§ Richiesta scritta 1:
Ricopia fedelmente un passo dell'intervista a Pino Savoia: comincia dalle parole "È il volto del" e fermati dopo le parole "questa intervista esclusiva.".
§ Richiesta scritta 2:
Secondo l'intervista a Pino Savoia, a quale corso si iscrisse dopo essersi appassionato al mondo del vino?

§ Testo citato:
++++++++++++++++++++

È il volto del Cannavacciuolo Bistrot di Torino, ma professionalmente Pino Savoia è una figura ancora largamente sconosciuta nel panorama della ristorazione italiana: un Restaurant General Manager. In cosa consiste questo ruolo? Come si fa ad acquisire le conoscenze necessarie a ricoprirlo? L’abbiamo chiesto direttamente a lui in questa intervista esclusiva.

Pino Savoia, partiamo dal principio: quand’è che hai cominciato a lavorare nella ristorazione?

Avevo appena quindici anni e andavo ancora al liceo. Trovai lavoro come lavapiatti in un ristorante pizzeria da circa trecento coperti a sera, senza lavastoviglie e senza lavabicchieri. Era l’inizio della gavetta all’epoca, e si trattava di un lavoro davvero molto duro che fin da subito mi ha fatto capire l’importanza di quel ruolo nell’economia di un ristorante. Oggi, nessuno che lavori per me può permettersi di denigrare un lavapiatti, perché sono figure che hanno la stessa dignità e meritano lo stesso rispetto delle altre. Ad ogni modo, qualche tempo dopo mi passarono in cucina e poi, infine, in sala. Capii subito che quello era il mio posto, perché mi piaceva interagire con le persone, consigliarle, cercare di rendere la loro permanenza la migliore possibile. Per migliorare la lingua feci poi un’esperienza a Londra in un ristorante di cucina francese molto apprezzato dalla clientela altolocata londinese e non solo.

Poi comincia la tua carriera negli Hotel di lusso

Sì, subito dopo una serie di esperienze presso alcuni dei migliori servizi catering di Napoli. Ci tengo a sottolinearlo perché credo che quella del banqueting sia davvero una palestra formidabile, perché devi riuscire ad avere una visione a 360° e curare minuziosamente ogni dettaglio, dalla logistica ai materiali, dalla disposizione delle cucine alla sala e via discorrendo. Fu durante uno di questi catering che conobbi quello che considero uno dei migliori camerieri che io abbia mai visto, all’epoca in forza al Santa Lucia, un Hotel cinque stelle di Napoli. Comincia a lavorare anche io come cameriere nel ristorante della struttura, potendo così confrontarmi con un ambiente di lusso frequentato da una clientela internazionale e molto formale, spesso straniera. Qui fui notato dal Direttore, che un giorno suggerì al maître di lasciarmi operare come cameriere ai vini perché apprezzava il modo in cui interagivo con i clienti. Non avrei mai immaginato di poter avere una simile possibilità e subito mi appassionai al mondo del vino, tanto che mi iscrissi al corso dell’AIS (Associazione Italiana Sommelier n.d.r.) e cominciai a studiare da sommelier.

++++++++++++++++++++

§ Righe del dataset:
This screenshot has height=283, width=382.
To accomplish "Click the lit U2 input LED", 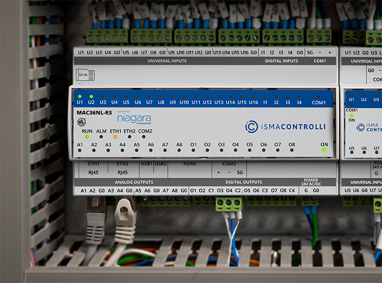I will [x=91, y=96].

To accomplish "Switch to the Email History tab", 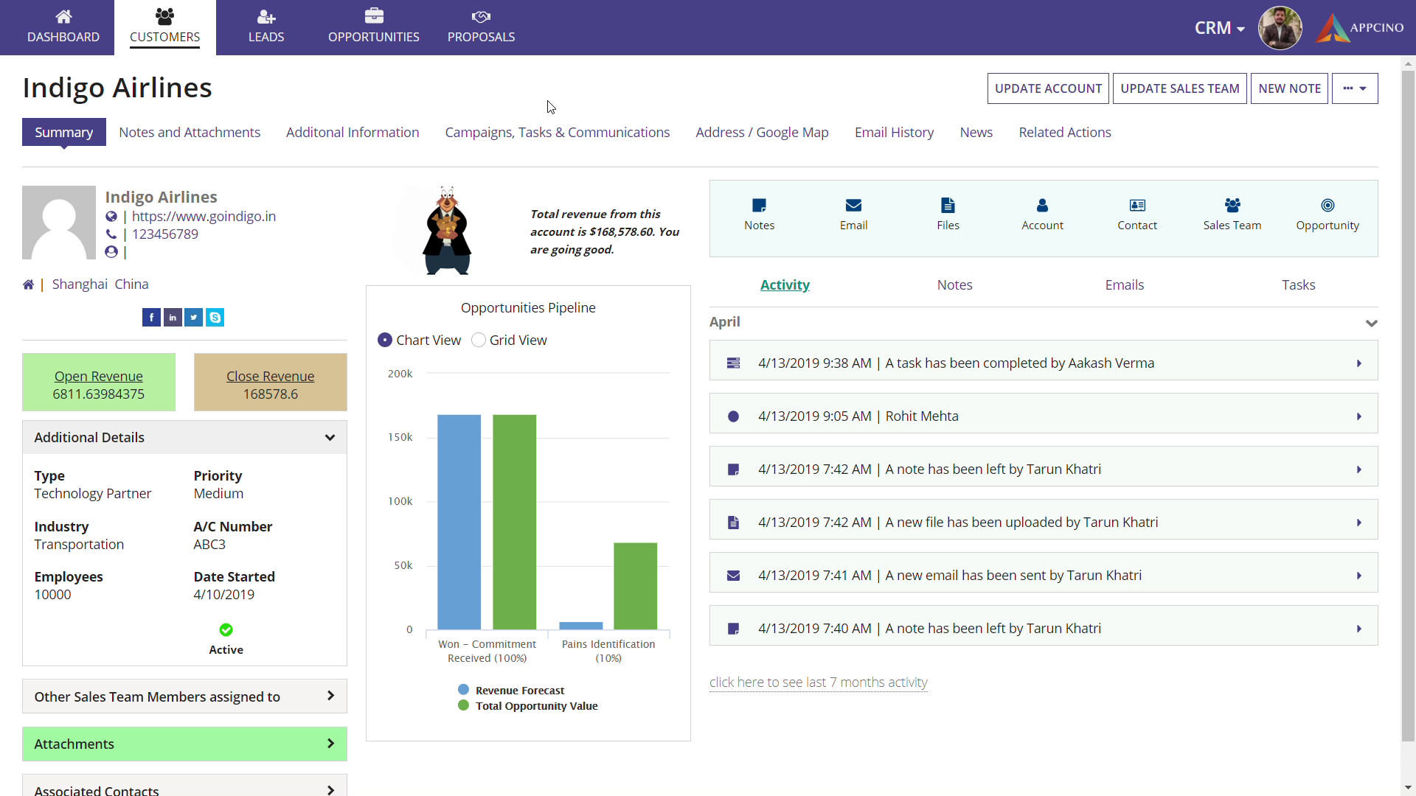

++++++++++++++++++++

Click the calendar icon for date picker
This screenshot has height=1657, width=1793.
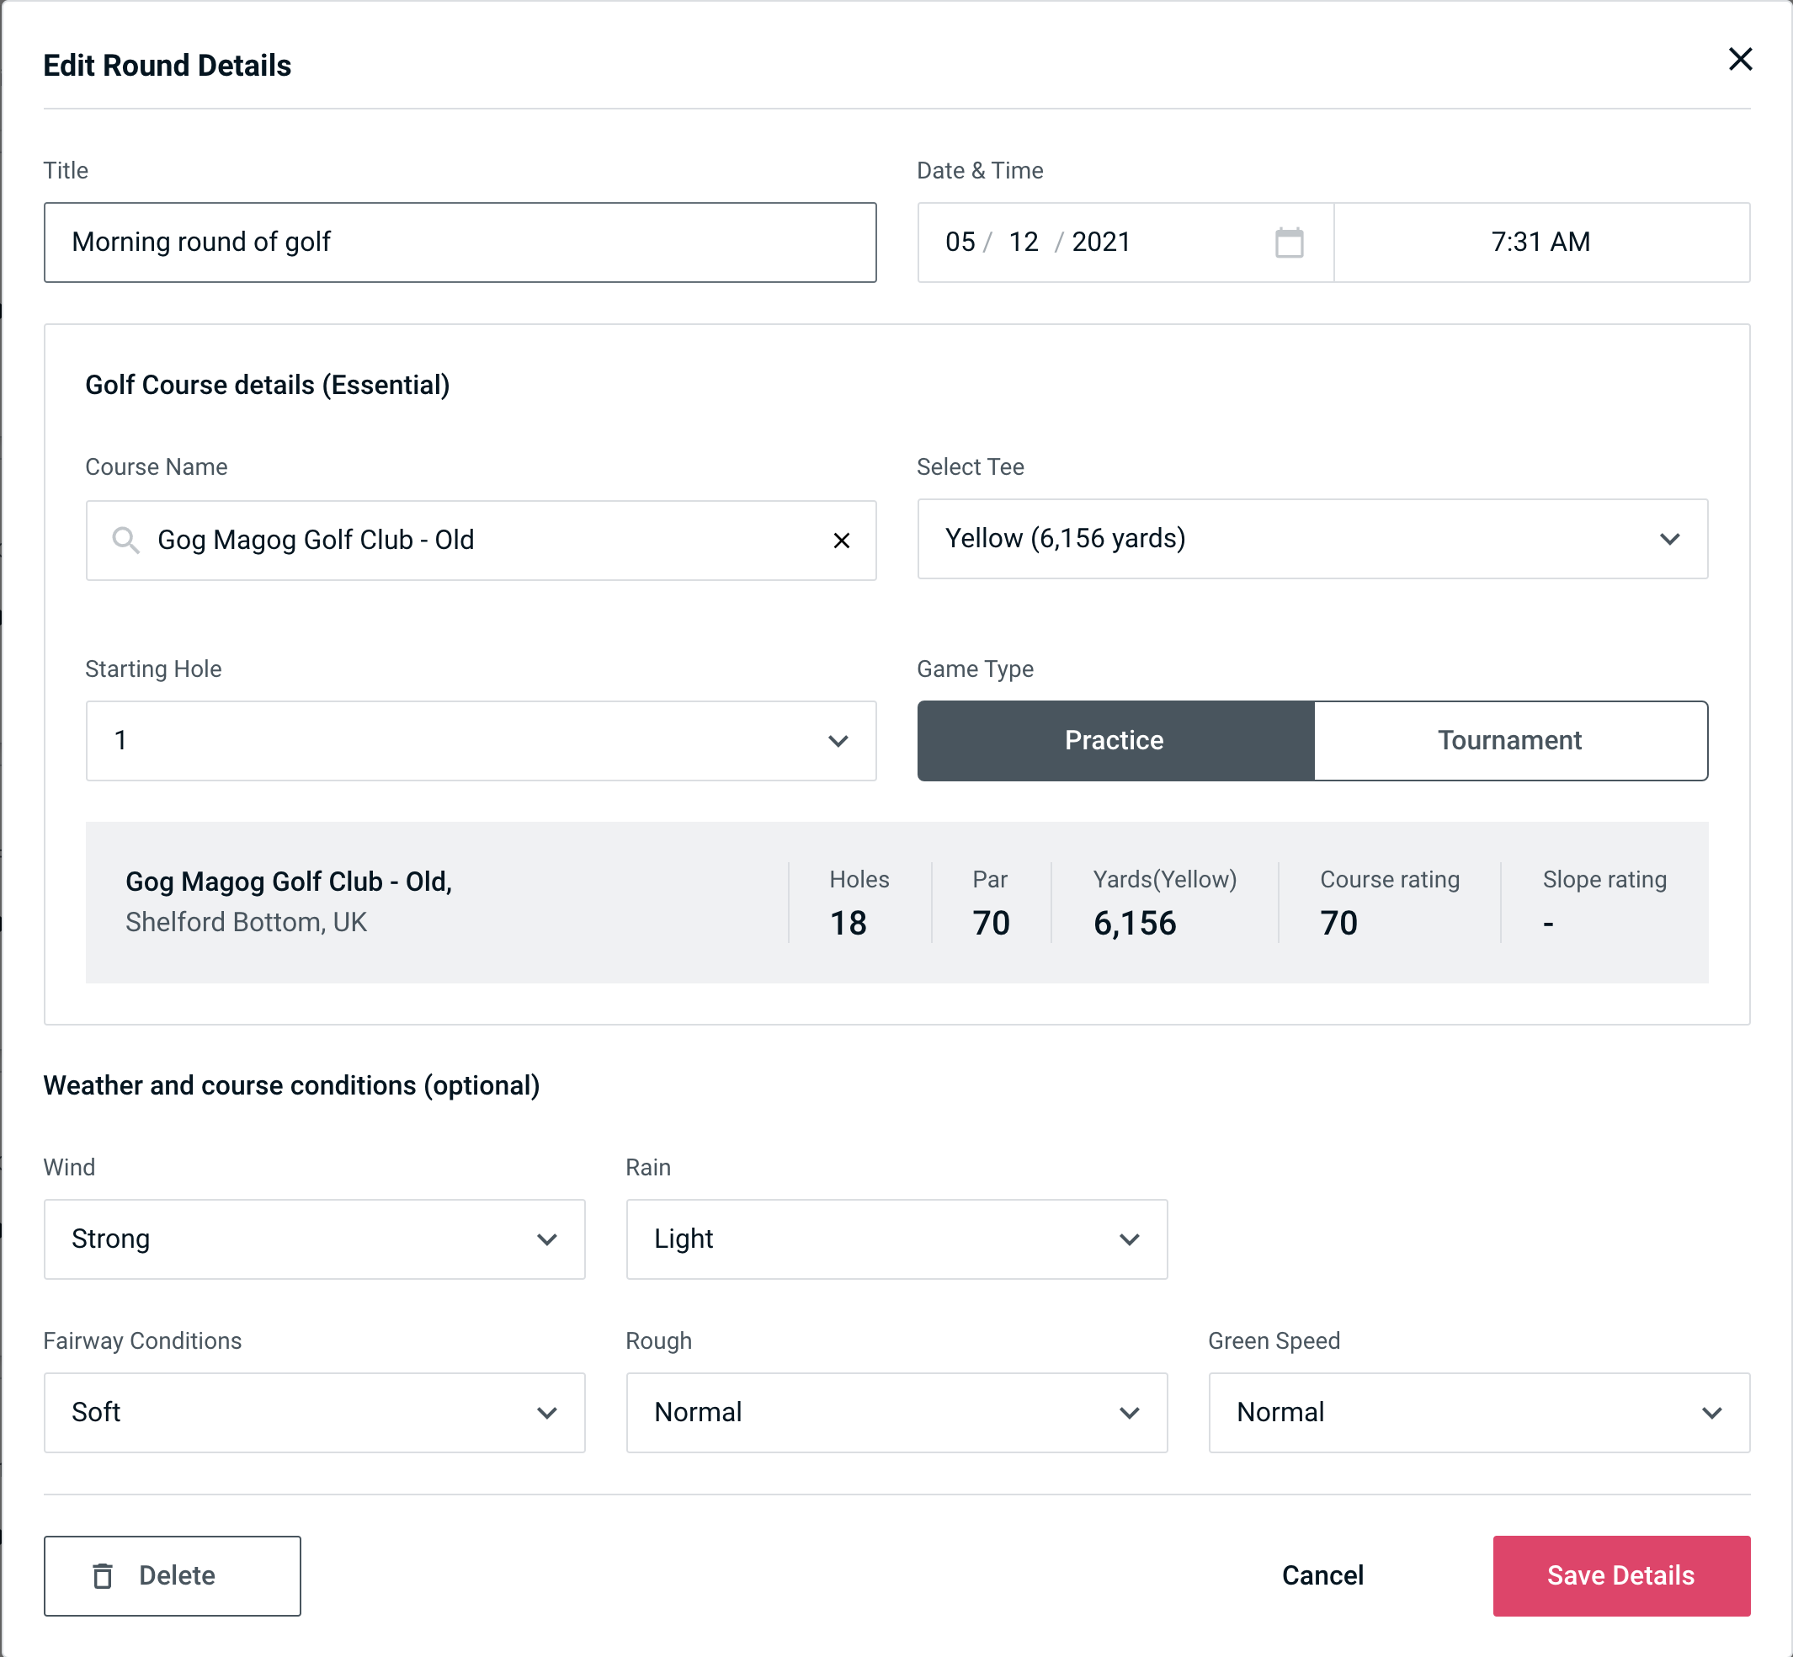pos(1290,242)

++++++++++++++++++++

§ Risultato dell'esercizio 1:
È il volto del Cannavacciuolo Bistrot di Torino, ma professionalmente Pino Savoia è una figura ancora largamente sconosciuta nel panorama della ristorazione italiana: un Restaurant General Manager. In cosa consiste questo ruolo? Come si fa ad acquisire le conoscenze necessarie a ricoprirlo? L’abbiamo chiesto direttamente a lui in questa intervista esclusiva.

§ Risultato dell'esercizio 2:
Si iscrisse al corso dell'AIS, l'Associazione Italiana Sommelier.